Macky Sall : Mes appréhensions ont hélas été confirmées. Mon prédécesseur avait donné le ton, en expliquant durant la campagne que, compte tenu de la gravité de la situation, il serait le seul capable de diriger le Sénégal, précisant même que, s’il ne l’emportait pas, son successeur ne pourrait payer les salaires des fonctionnaires… Dieu merci, nous n’en sommes pas là. Les mesures drastiques que nous avons prises pour juguler l’énorme déficit budgétaire dont nous avons hérité, qui est désormais de 7,4 % du produit intérieur brut (PIB), ainsi que l’aide de nos partenaires nous permettent d’envisager l’avenir plus sereinement. Nous ramènerons ce déficit à 5 % dès 2013 puis à 4 % en 2015.

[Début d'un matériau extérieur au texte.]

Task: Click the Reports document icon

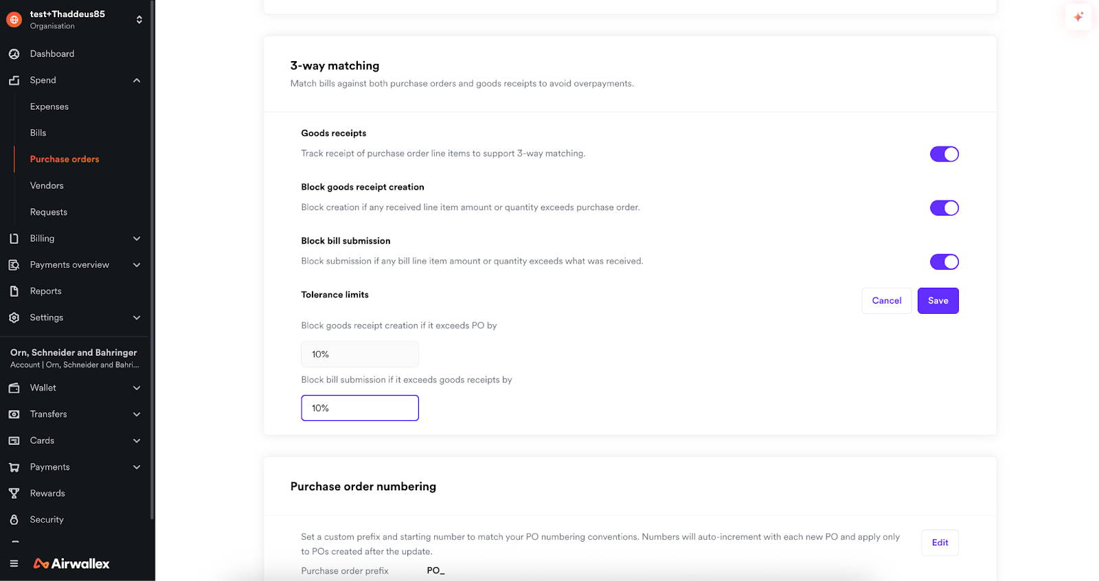Action: point(14,291)

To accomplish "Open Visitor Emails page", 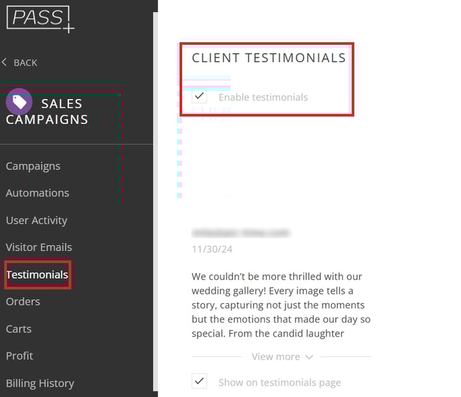I will click(x=39, y=247).
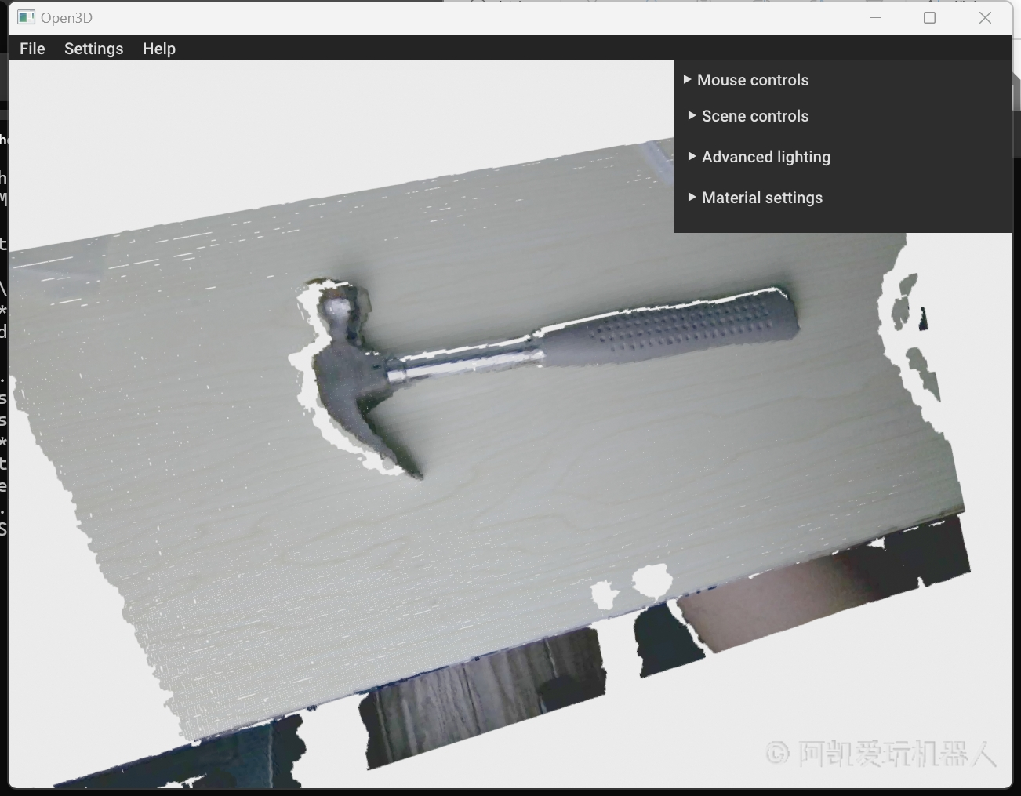Maximize the Open3D window
Image resolution: width=1021 pixels, height=796 pixels.
(929, 18)
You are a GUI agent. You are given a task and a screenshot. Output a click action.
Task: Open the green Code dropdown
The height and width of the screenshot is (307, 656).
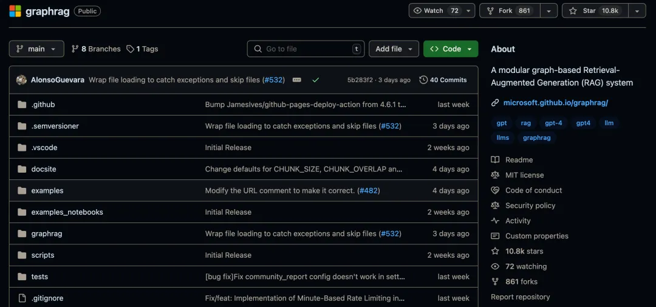click(451, 49)
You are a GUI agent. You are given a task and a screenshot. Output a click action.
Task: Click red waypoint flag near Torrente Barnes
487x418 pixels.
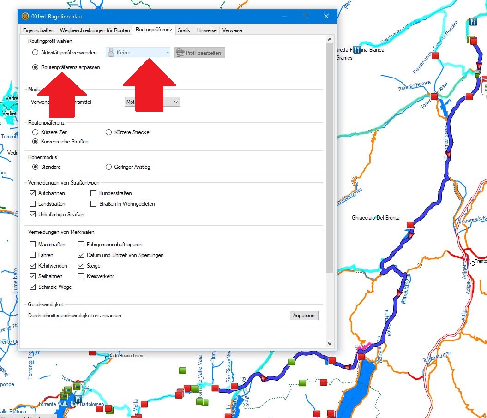pyautogui.click(x=434, y=96)
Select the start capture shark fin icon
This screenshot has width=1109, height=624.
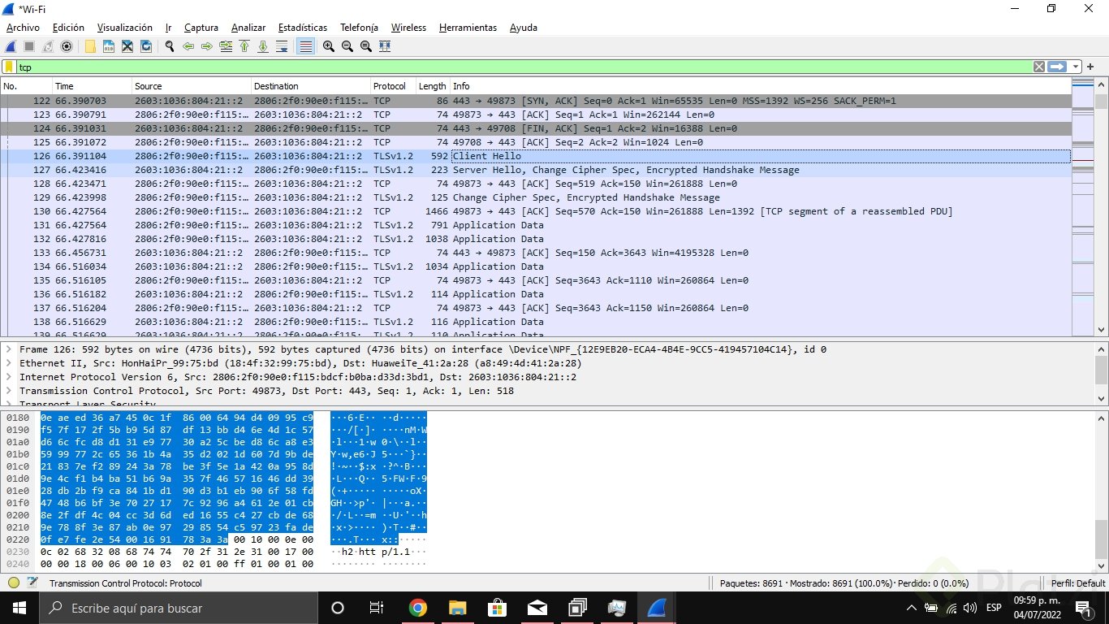10,46
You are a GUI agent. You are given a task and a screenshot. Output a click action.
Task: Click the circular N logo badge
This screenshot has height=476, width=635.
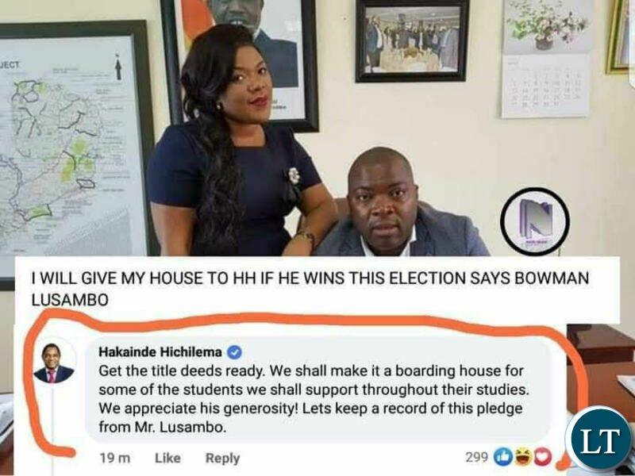coord(535,221)
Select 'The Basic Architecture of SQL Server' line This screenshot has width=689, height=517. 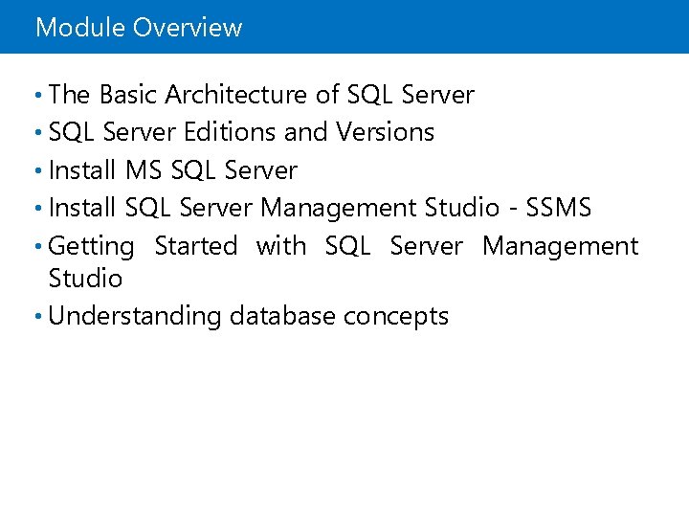(260, 95)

Comment comptez-vous incarner la rupture promise, vous qui avez tout de même participé, comme ministre puis chef du gouvernement, au régime d’Abdoulaye Wade et compte tenu de votre marge de manoeuvre économique et financière pour le moins étroite ?
La rupture n’est pas qu’un slogan. C’est un comportement, celui que les dirigeants de ce pays doivent adopter. Humilité, sobriété et rigueur doivent régir notre action politique. Je vous assure qu’il s’agit bien là d’une rupture, profonde, avec les pratiques en vigueur sous mon prédécesseur… Avec moi, tout va changer. J’ai renoncé à deux ans de pouvoir, en ramenant le mandat présidentiel de sept à cinq ans et en m’appliquant immédiatement cette mesure, comme je m’y étais engagé. J’ai tenu, pour la première fois dans l’histoire de ce pays, à déclarer publiquement mon patrimoine, malgré les polémiques entretenues à dessein par mes adversaires. Visiblement, il vaut mieux ne rien publier et cacher son patrimoine, cela attire moins de problèmes. À la fin de mon mandat, je ferai le même exercice, et l’on pourra comparer…
Les Sénégalais ont réclamé une gouvernance plus vertueuse, plus éthique. Nous avons l’obligation de rendre des comptes, de réduire le train de vie et les dépenses naguère somptuaires de l’État. J’ai, par exemple, pris la décision de vendre le second avion de la présidence. J’ai aussi trouvé un gouvernement composé de 38 ministres en arrivant, et je l’ai ramené à 25. C’est désormais l’un des plus réduits d’Afrique, et je vous assure qu’il aurait été plus simple pour moi de distribuer plus largement les maroquins. Enfin, j’ai décidé de mettre fin à un certain nombre de projets qui n’ont que très peu d’incidence sur le développement du pays et illustrent un gaspillage de nos ressources dont les Sénégalais ne veulent plus. J’ai supprimé plus de 60 agences et directions nationales dont l’utilité n’était pas avérée. Autant de coupes qui ne réduiront en rien l’efficacité du gouvernement et de l’administration, bien au contraire…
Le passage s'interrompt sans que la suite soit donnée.